Data for this exercise Start Marker

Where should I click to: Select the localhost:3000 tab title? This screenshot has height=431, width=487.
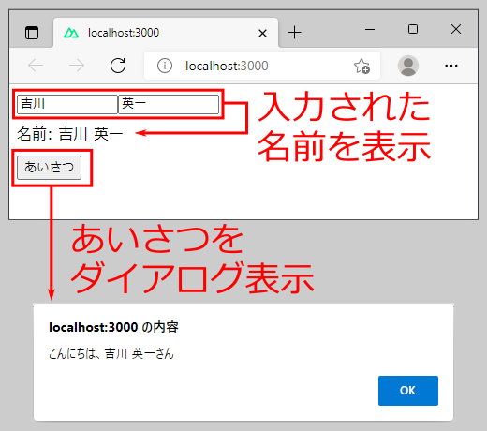click(x=124, y=33)
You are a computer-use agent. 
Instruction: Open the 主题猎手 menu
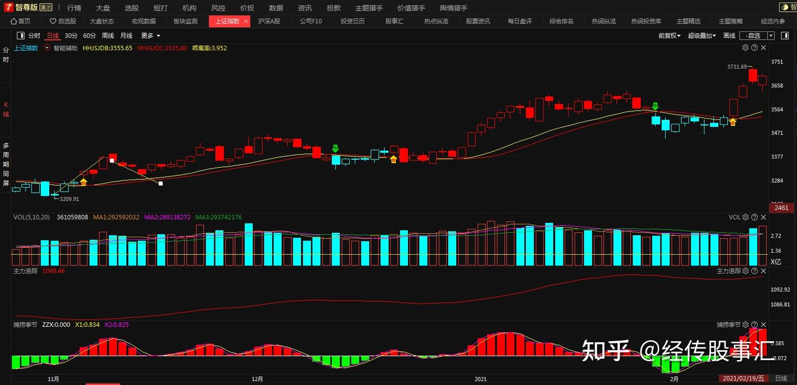(369, 8)
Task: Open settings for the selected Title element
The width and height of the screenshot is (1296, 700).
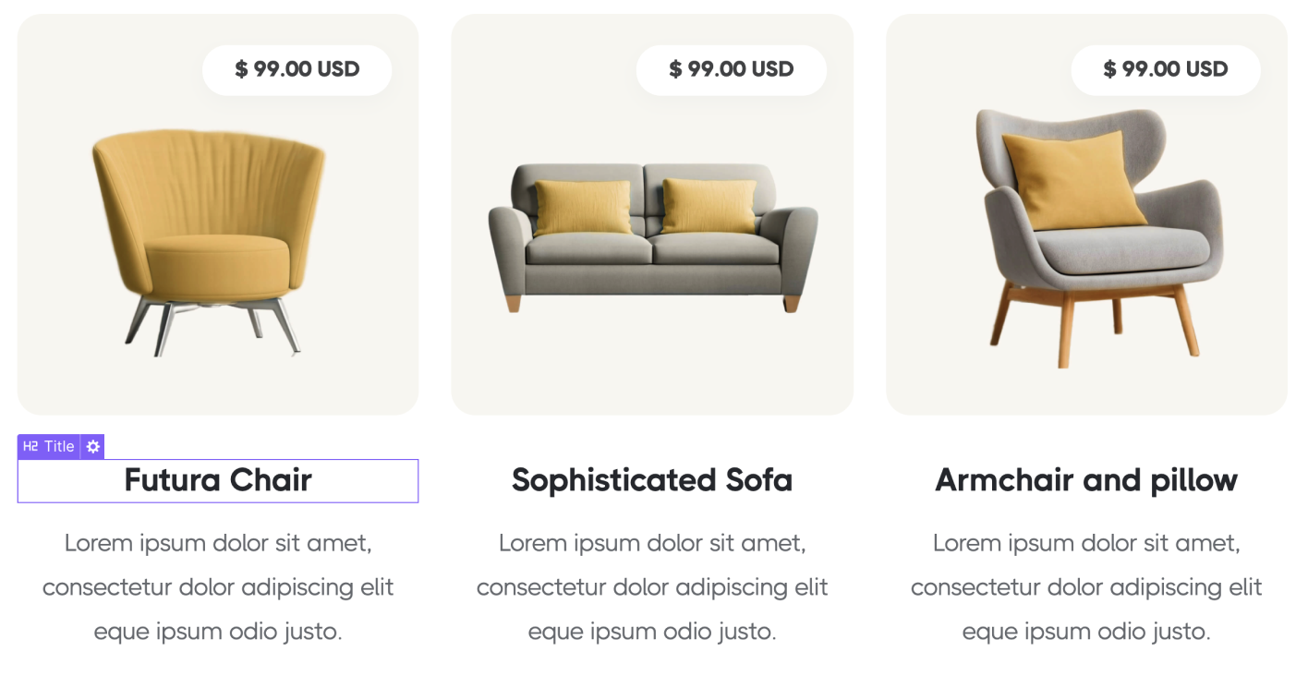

Data for this exercise End Marker

• **Instructions to follow**: Leaving the pictures aside, write out only the lines from the one containing "Task: Open settings" through the end of the material, exactly as they stand.

• **The answer**:
Task: Open settings for the selected Title element
The width and height of the screenshot is (1296, 700).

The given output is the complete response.